The input section start

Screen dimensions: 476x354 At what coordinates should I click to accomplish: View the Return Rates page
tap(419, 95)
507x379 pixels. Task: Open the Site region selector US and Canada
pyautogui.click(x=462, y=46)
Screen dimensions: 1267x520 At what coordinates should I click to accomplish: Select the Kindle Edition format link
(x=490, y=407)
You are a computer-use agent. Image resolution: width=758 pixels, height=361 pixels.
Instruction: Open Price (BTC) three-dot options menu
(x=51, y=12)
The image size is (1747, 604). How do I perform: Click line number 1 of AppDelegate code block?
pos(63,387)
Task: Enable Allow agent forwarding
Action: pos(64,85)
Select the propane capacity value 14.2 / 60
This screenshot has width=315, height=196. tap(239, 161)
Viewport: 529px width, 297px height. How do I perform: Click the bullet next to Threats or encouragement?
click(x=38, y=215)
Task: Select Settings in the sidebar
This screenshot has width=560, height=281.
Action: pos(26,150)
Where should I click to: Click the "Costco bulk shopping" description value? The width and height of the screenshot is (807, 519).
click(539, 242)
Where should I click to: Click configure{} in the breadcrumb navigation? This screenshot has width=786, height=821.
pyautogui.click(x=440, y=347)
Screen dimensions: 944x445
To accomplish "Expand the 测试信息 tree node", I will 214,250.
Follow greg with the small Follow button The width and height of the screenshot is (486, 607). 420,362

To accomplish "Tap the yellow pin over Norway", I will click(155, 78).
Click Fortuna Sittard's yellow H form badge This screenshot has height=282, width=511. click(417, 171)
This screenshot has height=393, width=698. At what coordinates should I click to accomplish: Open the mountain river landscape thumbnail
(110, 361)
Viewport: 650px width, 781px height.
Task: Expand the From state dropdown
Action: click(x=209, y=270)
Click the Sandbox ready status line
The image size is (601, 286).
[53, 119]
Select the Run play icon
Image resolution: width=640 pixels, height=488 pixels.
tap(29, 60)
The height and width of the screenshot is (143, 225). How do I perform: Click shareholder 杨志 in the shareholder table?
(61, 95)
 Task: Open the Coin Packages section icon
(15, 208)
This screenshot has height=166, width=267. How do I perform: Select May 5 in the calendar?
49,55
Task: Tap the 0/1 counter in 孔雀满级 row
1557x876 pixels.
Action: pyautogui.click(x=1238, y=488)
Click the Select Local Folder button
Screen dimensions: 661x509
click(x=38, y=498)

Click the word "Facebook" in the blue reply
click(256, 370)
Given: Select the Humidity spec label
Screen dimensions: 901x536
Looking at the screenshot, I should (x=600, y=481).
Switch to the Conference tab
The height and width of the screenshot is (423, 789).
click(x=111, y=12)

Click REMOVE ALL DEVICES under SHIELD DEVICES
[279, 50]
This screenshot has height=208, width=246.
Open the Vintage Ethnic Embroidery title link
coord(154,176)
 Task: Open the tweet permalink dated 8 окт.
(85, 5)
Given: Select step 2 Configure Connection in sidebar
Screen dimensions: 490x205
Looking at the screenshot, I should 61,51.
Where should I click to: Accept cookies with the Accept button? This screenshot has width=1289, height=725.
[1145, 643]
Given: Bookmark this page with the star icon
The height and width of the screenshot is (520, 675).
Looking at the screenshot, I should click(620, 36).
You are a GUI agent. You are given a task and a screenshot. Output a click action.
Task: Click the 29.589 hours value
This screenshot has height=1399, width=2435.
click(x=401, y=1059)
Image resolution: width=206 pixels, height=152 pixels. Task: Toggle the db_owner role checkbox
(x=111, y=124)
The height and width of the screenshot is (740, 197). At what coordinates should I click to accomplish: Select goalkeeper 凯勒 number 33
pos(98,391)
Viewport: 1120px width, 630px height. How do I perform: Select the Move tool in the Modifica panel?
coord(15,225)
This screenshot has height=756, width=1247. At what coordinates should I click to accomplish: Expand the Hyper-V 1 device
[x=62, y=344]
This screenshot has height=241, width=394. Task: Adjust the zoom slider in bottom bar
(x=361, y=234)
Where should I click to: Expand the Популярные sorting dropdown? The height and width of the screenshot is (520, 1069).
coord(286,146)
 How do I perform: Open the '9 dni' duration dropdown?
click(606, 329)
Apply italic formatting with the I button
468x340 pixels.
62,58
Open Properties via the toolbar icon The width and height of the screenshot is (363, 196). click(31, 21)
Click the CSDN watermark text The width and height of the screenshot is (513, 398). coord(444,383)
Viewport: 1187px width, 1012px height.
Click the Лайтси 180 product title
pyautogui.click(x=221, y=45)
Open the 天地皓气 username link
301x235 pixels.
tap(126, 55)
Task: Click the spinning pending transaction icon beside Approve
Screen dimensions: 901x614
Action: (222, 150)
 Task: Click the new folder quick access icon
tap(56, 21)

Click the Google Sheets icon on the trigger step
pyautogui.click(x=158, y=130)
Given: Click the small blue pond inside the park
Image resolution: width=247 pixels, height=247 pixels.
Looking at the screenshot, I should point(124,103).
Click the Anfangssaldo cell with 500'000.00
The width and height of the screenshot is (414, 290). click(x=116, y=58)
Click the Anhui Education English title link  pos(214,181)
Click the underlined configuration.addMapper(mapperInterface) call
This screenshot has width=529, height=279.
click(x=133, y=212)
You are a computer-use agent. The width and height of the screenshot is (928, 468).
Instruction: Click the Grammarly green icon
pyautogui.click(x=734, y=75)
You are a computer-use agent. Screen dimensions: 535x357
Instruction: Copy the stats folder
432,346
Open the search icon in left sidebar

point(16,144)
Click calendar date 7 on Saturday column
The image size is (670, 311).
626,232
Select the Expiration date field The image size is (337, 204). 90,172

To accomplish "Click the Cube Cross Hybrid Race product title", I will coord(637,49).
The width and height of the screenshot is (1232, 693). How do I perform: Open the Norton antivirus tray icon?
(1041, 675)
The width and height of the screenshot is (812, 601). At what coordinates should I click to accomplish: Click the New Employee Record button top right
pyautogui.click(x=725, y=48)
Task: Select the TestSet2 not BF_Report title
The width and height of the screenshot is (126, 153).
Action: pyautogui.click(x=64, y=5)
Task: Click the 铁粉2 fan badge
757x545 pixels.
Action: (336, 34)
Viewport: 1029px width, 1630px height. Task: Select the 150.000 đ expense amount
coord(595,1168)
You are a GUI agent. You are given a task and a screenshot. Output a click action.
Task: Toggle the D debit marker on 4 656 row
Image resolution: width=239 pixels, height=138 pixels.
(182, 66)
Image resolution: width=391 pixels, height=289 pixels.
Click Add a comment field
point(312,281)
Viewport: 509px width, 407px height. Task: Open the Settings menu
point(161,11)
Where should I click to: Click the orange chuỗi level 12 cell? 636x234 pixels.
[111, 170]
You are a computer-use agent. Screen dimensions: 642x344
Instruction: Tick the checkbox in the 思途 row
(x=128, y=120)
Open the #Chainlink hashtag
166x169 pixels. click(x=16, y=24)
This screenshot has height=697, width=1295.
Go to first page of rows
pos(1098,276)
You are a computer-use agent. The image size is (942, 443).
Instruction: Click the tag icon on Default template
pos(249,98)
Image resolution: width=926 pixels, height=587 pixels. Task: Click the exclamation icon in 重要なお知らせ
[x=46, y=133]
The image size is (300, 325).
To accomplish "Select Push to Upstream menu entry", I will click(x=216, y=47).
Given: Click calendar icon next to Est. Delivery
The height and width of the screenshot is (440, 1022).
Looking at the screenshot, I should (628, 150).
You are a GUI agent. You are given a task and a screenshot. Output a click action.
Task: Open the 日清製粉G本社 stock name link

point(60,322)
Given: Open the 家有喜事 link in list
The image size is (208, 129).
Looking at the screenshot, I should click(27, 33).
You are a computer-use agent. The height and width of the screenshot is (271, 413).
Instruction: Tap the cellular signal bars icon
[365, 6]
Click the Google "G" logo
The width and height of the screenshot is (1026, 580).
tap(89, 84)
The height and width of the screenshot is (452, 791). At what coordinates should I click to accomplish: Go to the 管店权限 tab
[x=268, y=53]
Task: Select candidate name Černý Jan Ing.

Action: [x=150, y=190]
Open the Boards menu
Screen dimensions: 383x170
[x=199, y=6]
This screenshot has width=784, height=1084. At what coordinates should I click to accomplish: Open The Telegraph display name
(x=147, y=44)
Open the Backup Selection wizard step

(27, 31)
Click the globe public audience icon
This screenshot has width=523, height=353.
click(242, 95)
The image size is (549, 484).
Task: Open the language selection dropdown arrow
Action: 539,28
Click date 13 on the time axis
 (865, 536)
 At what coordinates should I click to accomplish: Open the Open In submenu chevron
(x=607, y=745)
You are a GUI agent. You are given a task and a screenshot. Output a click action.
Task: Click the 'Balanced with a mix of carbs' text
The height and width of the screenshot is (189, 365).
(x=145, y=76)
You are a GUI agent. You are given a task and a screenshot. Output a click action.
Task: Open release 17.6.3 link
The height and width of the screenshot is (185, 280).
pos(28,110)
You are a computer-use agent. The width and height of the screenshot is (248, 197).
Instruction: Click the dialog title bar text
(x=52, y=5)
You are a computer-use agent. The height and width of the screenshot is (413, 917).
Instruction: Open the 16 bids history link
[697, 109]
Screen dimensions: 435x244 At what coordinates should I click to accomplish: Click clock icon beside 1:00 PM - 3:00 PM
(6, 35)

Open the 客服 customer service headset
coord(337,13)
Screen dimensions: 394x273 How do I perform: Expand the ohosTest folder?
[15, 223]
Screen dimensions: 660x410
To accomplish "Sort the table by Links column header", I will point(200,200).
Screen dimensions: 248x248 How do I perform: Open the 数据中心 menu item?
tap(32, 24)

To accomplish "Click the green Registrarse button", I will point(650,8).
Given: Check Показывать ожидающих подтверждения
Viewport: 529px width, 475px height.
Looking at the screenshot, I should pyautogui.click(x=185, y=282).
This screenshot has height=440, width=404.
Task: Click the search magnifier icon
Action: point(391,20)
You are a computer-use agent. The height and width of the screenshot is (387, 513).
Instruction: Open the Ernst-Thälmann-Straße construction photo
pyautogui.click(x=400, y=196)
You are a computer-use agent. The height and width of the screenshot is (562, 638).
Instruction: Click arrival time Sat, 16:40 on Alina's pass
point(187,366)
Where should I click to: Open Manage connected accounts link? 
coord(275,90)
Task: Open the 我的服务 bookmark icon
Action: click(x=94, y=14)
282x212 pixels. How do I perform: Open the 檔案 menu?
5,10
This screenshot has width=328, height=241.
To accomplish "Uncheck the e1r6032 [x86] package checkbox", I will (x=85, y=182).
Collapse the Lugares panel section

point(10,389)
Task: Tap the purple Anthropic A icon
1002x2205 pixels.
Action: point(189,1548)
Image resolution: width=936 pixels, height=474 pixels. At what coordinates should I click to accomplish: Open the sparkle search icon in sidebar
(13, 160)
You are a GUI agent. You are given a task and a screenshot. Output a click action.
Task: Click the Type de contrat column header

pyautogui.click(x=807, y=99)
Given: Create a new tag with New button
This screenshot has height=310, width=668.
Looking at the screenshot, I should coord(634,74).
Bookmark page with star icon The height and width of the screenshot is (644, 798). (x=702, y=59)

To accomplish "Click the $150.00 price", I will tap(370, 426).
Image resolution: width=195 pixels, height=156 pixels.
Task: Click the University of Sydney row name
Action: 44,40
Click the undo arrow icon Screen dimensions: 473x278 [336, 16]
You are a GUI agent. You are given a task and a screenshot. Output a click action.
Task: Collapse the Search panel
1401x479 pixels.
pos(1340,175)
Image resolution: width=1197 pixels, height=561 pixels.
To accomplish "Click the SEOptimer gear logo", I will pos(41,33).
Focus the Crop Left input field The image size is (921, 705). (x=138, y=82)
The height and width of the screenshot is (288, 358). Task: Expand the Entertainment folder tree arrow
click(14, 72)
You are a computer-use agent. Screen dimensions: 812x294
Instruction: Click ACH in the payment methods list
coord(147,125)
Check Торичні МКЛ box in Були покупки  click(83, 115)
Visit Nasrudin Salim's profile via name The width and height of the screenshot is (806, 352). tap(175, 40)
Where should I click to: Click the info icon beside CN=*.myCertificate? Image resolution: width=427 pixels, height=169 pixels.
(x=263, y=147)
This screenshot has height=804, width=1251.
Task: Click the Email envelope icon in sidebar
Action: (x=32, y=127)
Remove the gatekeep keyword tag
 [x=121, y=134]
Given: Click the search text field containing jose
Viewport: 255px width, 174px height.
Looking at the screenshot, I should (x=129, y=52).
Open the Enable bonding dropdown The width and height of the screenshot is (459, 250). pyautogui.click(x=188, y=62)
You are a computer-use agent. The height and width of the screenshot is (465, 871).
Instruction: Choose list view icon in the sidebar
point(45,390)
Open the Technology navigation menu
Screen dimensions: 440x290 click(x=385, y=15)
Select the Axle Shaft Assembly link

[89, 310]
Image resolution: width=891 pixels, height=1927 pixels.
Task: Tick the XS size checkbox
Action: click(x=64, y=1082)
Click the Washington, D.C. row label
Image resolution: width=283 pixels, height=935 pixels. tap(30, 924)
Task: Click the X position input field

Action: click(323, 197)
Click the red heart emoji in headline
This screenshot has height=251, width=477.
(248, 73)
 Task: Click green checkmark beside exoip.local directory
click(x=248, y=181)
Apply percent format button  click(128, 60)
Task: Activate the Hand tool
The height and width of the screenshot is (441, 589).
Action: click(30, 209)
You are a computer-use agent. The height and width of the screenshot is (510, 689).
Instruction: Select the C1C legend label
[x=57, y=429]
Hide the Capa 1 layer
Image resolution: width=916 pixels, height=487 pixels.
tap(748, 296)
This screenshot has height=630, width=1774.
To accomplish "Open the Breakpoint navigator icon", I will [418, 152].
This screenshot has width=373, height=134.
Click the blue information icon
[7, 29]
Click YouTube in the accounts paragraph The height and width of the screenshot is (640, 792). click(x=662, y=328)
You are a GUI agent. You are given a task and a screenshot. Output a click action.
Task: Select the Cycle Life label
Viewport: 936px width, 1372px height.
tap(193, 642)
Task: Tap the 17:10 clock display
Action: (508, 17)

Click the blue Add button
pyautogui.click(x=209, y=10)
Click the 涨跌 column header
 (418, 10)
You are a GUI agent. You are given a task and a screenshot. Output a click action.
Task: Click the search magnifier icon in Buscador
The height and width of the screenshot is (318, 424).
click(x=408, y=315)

The input section end

### Work required
Lines in the records above that contain the word "yellow" need to be counted; the reply is that number and nothing else.

### Exercise solution
2